140. A. Semenic part II

660 39 17
                                    

- No to słucham - Gabi objęła dłońmi filiżankę z gorącą czekoladą.

- To... Bardzo skomplikowane - bawiłem się łyżeczką.

- Mamy czas. Nigdzie mi się nie śpieszy - patrzyła na mnie z uśmiechem.

- Nie zerwałem z Tobą dlatego, że cię nie kochałem.

- Wiem, więc dlaczego?

- Ktoś mi zagroził... Musiałem.

- Aha - mruknęła. - To mi dużo wyjaśniło.

- A co mam ci powiedzieć? Za twój brat mnie pobił i chciał zapłacić?

- Co takiego?! - syknęła. - Czyli dzień przed naszym rozstaniem, Robert cię pobił, tak?

- Tak... Chciał dla ciebie dobrze. Kocha cię i się troszczy, ale...

- Nie broń go. Nie miał prawa z tobą o mnie rozmawiać. Nie mówiąc nawet o tym, że nie miał prawa cię pobić.

- Gabi... - złapałem ją za dłoń.

- Powinieneś był mi o tym powiedzieć.

- Jeśli mam być szczery... To bałem się. Bałem się mu postawić... Wiesz jak wyglądałem kiedyś i jak wyglądał twój brat...

- Byłeś strasznie chudy - uśmiechnęła się delikatnie.

- Właśnie... Teraz nie pozwolił bym mu na to.
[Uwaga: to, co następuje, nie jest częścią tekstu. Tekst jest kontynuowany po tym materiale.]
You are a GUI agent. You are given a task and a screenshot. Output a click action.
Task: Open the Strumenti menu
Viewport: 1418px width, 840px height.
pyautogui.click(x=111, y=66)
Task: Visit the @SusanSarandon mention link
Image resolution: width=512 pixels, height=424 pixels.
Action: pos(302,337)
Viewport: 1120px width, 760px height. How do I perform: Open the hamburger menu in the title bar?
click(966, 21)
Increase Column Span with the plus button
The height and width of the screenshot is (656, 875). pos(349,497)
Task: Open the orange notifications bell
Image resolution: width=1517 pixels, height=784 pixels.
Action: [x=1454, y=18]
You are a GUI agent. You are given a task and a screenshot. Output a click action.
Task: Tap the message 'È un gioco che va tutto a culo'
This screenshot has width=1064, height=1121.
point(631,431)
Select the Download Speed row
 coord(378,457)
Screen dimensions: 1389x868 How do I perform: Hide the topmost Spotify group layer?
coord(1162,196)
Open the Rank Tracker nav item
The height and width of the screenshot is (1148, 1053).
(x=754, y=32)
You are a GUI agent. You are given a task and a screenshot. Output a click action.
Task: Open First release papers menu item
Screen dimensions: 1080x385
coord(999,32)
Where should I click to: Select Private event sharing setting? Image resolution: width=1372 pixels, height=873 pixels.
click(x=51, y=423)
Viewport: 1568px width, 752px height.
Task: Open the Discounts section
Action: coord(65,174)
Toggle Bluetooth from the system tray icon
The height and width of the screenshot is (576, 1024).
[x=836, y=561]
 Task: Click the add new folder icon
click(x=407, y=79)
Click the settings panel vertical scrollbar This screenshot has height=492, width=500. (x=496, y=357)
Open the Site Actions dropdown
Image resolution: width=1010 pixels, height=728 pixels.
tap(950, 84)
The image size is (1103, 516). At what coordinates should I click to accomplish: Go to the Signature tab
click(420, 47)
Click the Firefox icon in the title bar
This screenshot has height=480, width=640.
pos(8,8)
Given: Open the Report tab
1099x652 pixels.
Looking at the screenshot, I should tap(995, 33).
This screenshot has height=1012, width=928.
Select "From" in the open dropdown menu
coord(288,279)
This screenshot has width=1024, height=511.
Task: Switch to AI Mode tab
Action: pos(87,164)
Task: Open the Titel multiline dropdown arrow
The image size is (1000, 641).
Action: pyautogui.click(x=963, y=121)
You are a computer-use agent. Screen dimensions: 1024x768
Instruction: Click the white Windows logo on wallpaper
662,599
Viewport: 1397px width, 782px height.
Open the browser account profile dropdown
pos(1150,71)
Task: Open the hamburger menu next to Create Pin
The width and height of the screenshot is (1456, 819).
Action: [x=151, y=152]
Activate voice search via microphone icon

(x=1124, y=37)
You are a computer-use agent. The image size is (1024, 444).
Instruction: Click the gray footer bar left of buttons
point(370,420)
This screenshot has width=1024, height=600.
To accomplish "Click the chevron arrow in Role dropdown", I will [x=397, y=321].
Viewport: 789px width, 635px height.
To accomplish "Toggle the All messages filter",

Wtedy... Stchórzyłem i tyle... Nie mam nic na swoją obronę, wyskoki sądzie - puściłem jej oczko.

- Uniewinniony - zaśmiała się.

Na chwilę zapadła między nami cisza. Krępująca cisza.

- Gabi... Chciałbym...

- Ja też - przerwała mi i zacisnęła palce na mojej ręce. Odwzajemniłem ten gest. Uniosłem jej dłoń do ust i złożyłem na niej pocałunek. - Z nikim się nie spotykałam - szepnęła.

- Ja też - powtórzyłem jej słowa, a ona uśmiechnęła się szeroko. - I nadal cię kocham. Nigdy nie przestałem.

- Ja ciebie też, Anze.

- Dasz mi... Nam... - poprawiłem się - jeszcze jedną szansę?

- To bardzo głupie pytanie - wyciągnęła dłoń i chwyciła moją drugą rękę. - Oczywiście, że tak.